Tune Extract by using the following techniques:
– Use the LOGALLSUPCOLS parameter to instruct Extract to write supplemental logged columns to the trail file. – Use the PARALLELISM parameter to control the number of preparers for processing logs. The Enterprise Edition allows for parallelism of preparers. - Avoid having long transactions. - Increase the input and output (I/O) throughput of the machine running Extract, especially write throughput. - Split large tables into row ranges across process groups.

TUNE PUMP

Tune Pump by using the following techniques:
·         Remove unnecessary processing in Pump.
·         Try to use the COMPRESSION feature.
·         Optimize network delivery by increasing the TCPBUFSIZE and TCPFLUSHBYTES parameter sizes.

TUNE REPLICAT

Tune Replicat by using the following techniques:
·         Use the BATCHSQL parameter, which improves the apply performance in the majority of workloads
·         Parallelize the Replicat apply by using integrated (IR) or coordinate replicat (CR) features.
·         Optimize target database SQL execution.
·         Use the EAGER_SIZE threshold to begin to apply transactions before a commit is received. The default is 9500.
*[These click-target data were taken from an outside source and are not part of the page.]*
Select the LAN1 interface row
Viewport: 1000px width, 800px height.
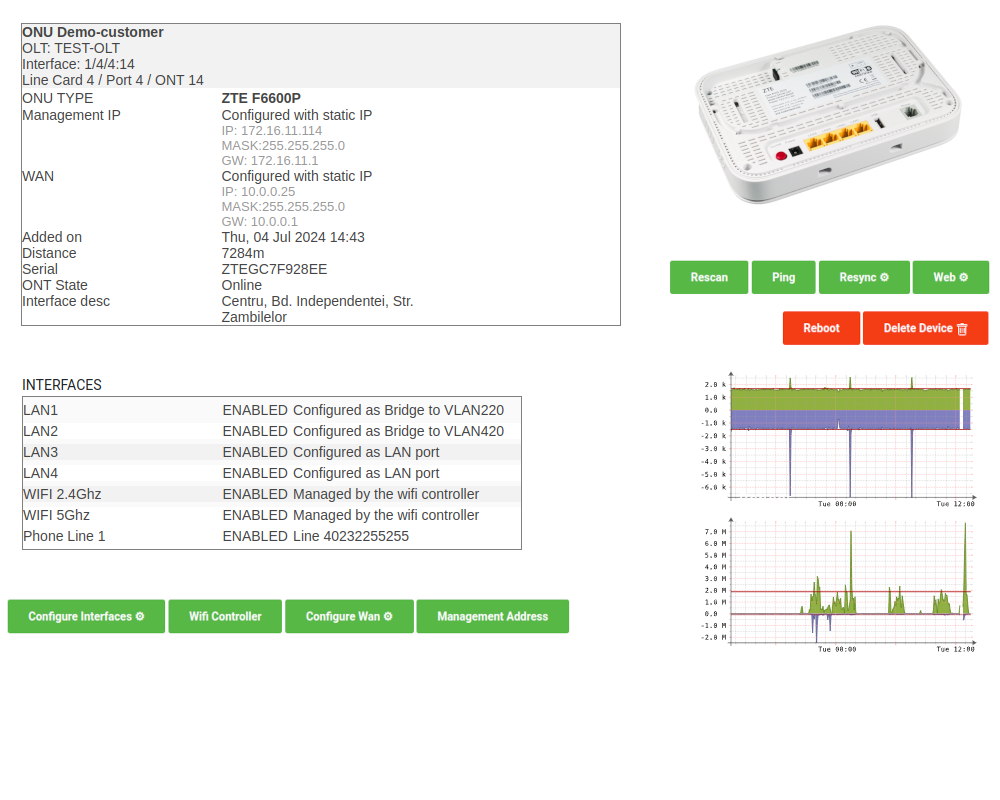(271, 410)
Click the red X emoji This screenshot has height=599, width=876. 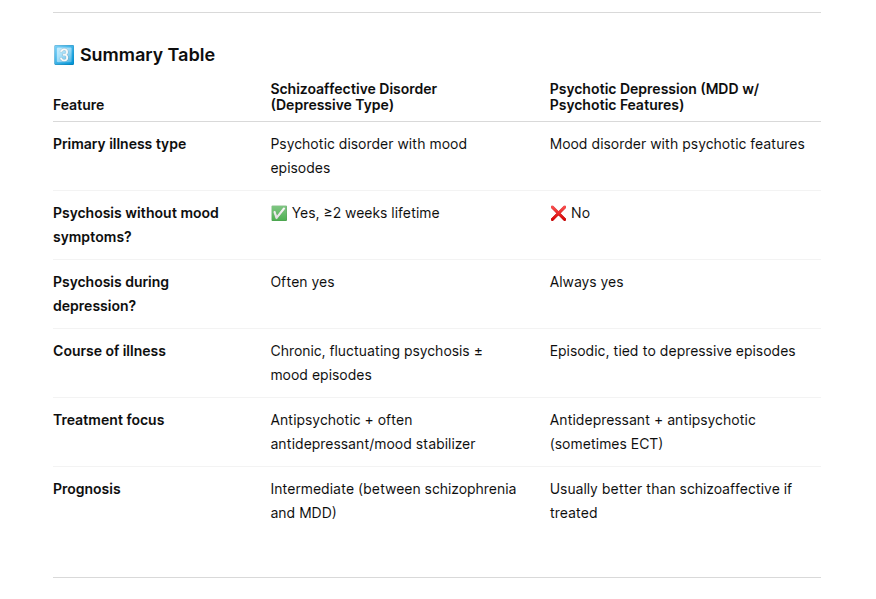558,213
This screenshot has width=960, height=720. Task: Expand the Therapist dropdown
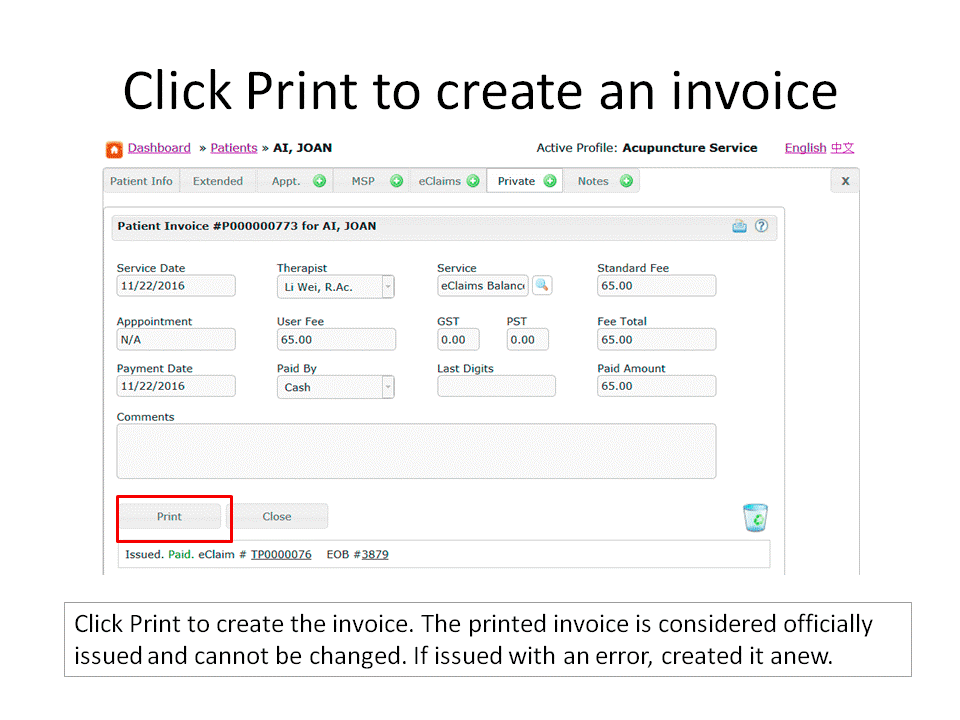388,287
TUNE GOLDENGATE IN GENERAL

Use the following techniques to tune GoldenGate in general:
·         Use multiple process groups.
·         Split large tables into row ranges across process groups.
·         Configure GoldenGate to use the network efficiently.
·         Eliminate disk I/O bottlenecks.
·         Manage virtual memory and paging.
·         Optimize data filtering and conversion.